Hace sobremanera interesante este estudio morfológico de Enrique IV el que encaja, como dos trozos de un rompecabezas, con el diagnóstico psicológico y sexual que antes hemos comentado. Hoy, en efecto, sabemos que genio y figura están en la realidad tan estrechamente unidos como supone la observación empírica; y hay toda una rama floreciente de la Medicina que se ocupa en ajustar a normas científicas actuales estos postulados de origen vulgar, ya sistematizados por nuestro gran Huarte de San Juan y por los antiguos fisionomistas. Ahora bien: por lo que hace a la vida sexual, los hombres como Don Enrique, de tendencia eunucoide y gigantesca y de formas, por lo tanto, desmesuradas, son extremadamente propensos a padecer perturbaciones profundas del instinto, ya en sentido cuantitativo —es decir, los diversos grados de la impotencia—, ya en sentido cualitativo —esto es las distintas aberraciones que culminan en la homosexualidad—. En cuanto a la psicología esquizoide, los psiquiatras recientes, y particularmente Kretscnmer, anotan la frecuencia con que se combina precisamente con esta peculiar morfología eunucoide.

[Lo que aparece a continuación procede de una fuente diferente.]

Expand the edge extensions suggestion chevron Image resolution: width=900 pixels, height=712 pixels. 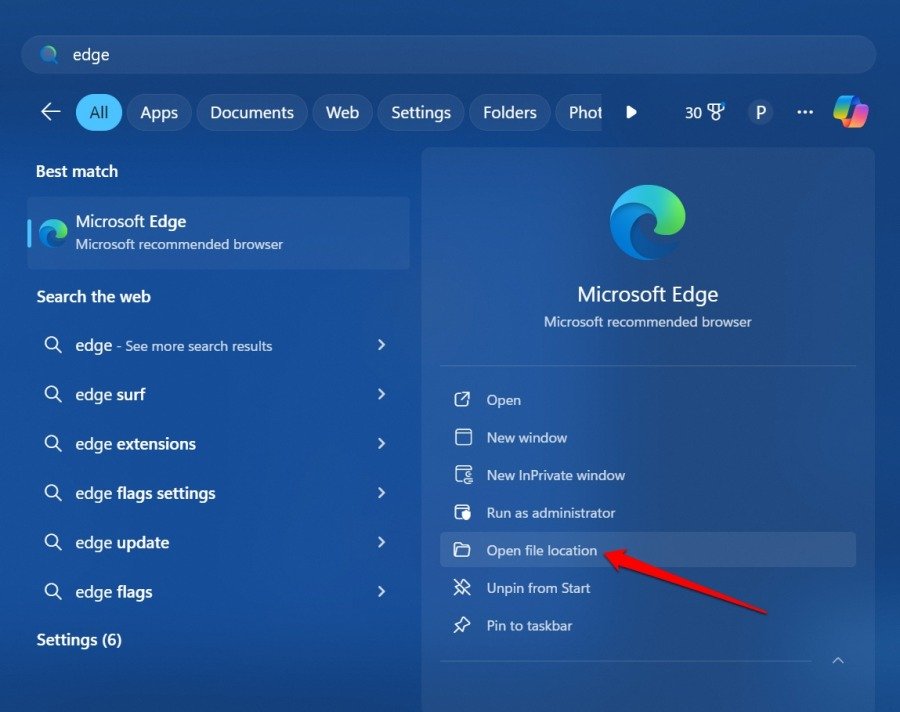tap(382, 443)
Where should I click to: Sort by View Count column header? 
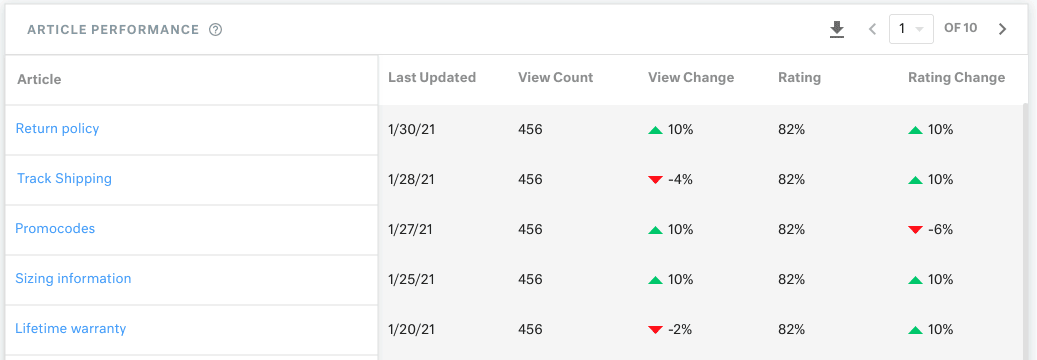coord(556,77)
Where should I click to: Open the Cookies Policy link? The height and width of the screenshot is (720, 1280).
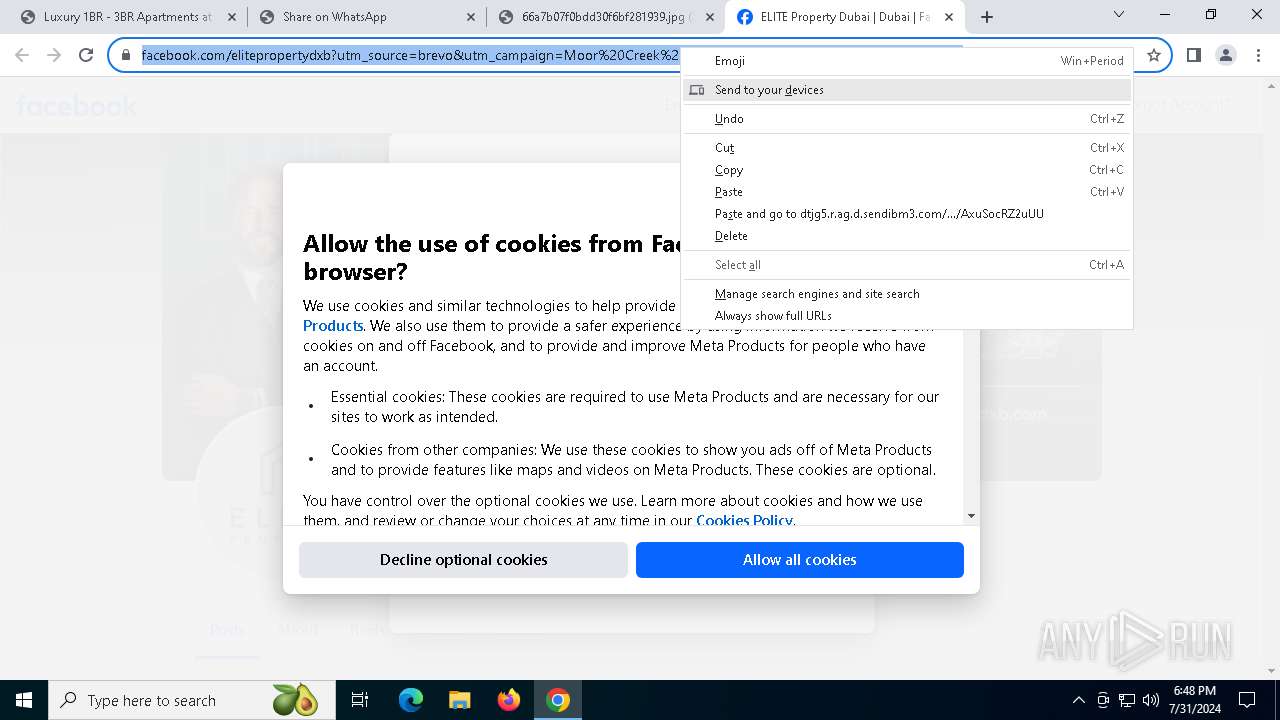(x=745, y=520)
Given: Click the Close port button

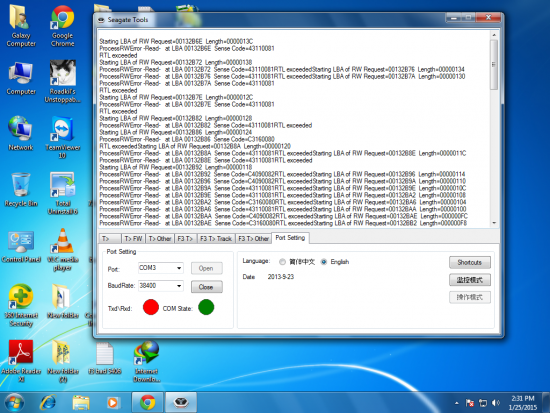Looking at the screenshot, I should point(207,287).
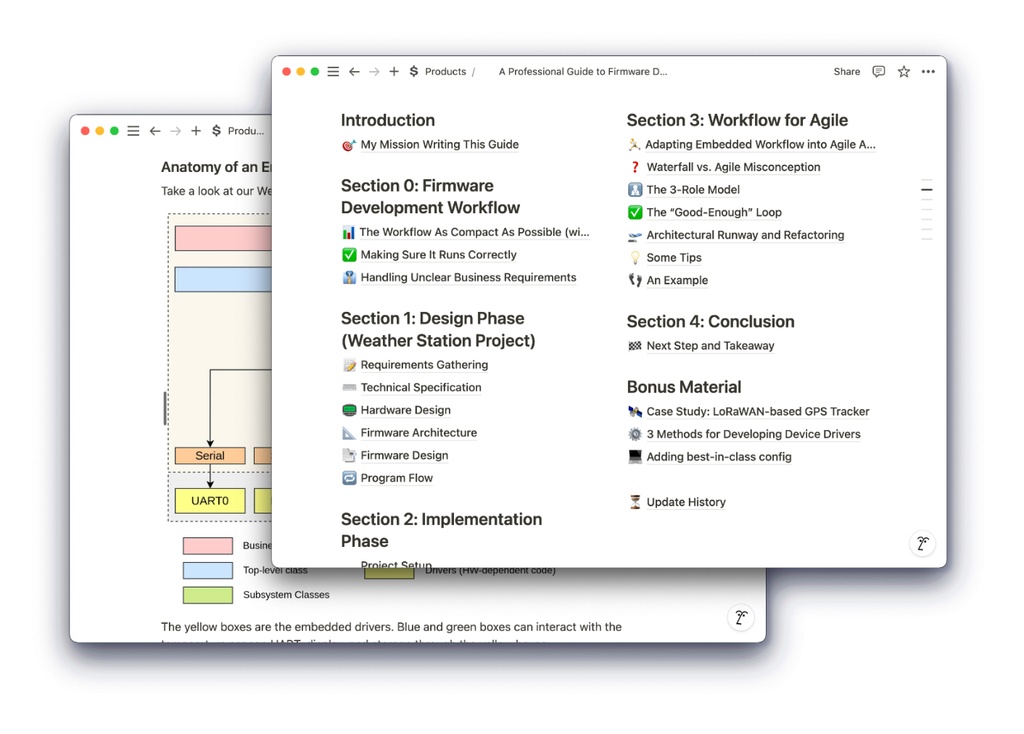Open "The 3-Role Model" page link
Screen dimensions: 1024x734
tap(692, 189)
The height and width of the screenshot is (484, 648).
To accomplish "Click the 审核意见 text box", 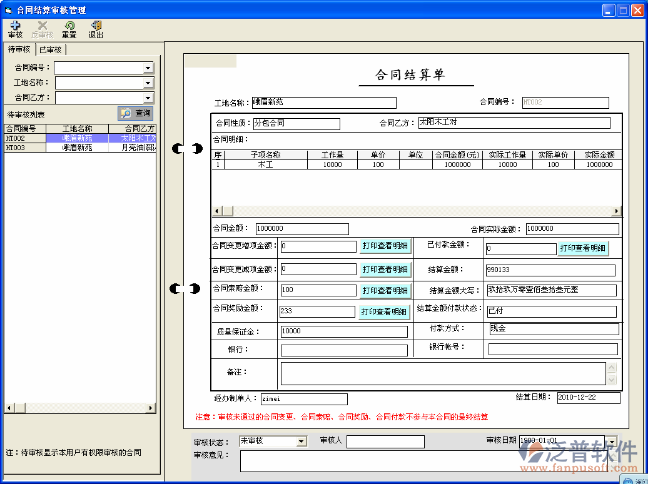I will [x=420, y=460].
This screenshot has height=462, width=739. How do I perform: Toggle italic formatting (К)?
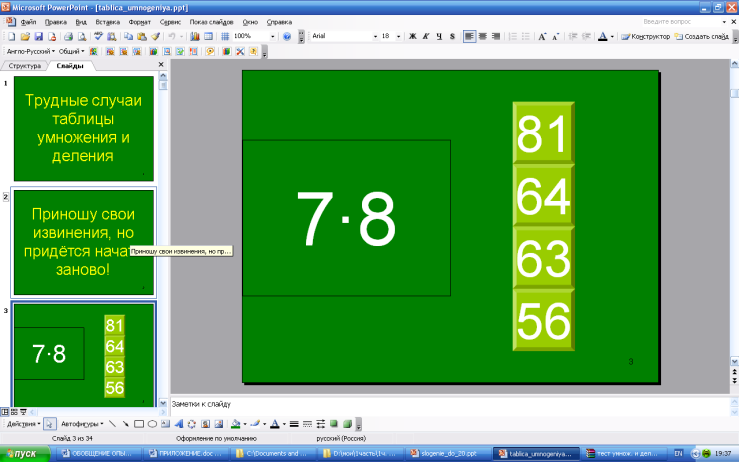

Débese la sexualidad vacilante de estos seres a motivos complejos. En primer lugar, a la misma perturbación orgánica que, precisamente, origina su trastorno del crecimiento, esto es, a una deficiencia de la secreción interna de las glándulas genitales que puede coincidir con un aspecto normal de dichos órganos; pero que casi siempre se acompaña de defectos ostensibles, anatómicos, de los mismos. En el caso de Don Enrique, los datos que poseemos sobre su morfología genital son contradictorios, pues mientras el informe de su médico, Fernández de Soria, y la declaración de las mujeres de Segovia que antes hemos citado atestiguan la normalidad, hay un indicio en contra, a saber: la afirmación del viajero Münzer [126] sobre defectos de estos órganos, que corresponden sencillamente a un hipospadias, como el que padeció otro monarca impotente, el Gran Duque Pedro, esposo de la extraordinaria mujer Catalina de Rusia. Münzer escribe categóricamente: «Su miembro era delgado en la raíz y grueso en la extremidad, por lo que no podía entrar en erección.»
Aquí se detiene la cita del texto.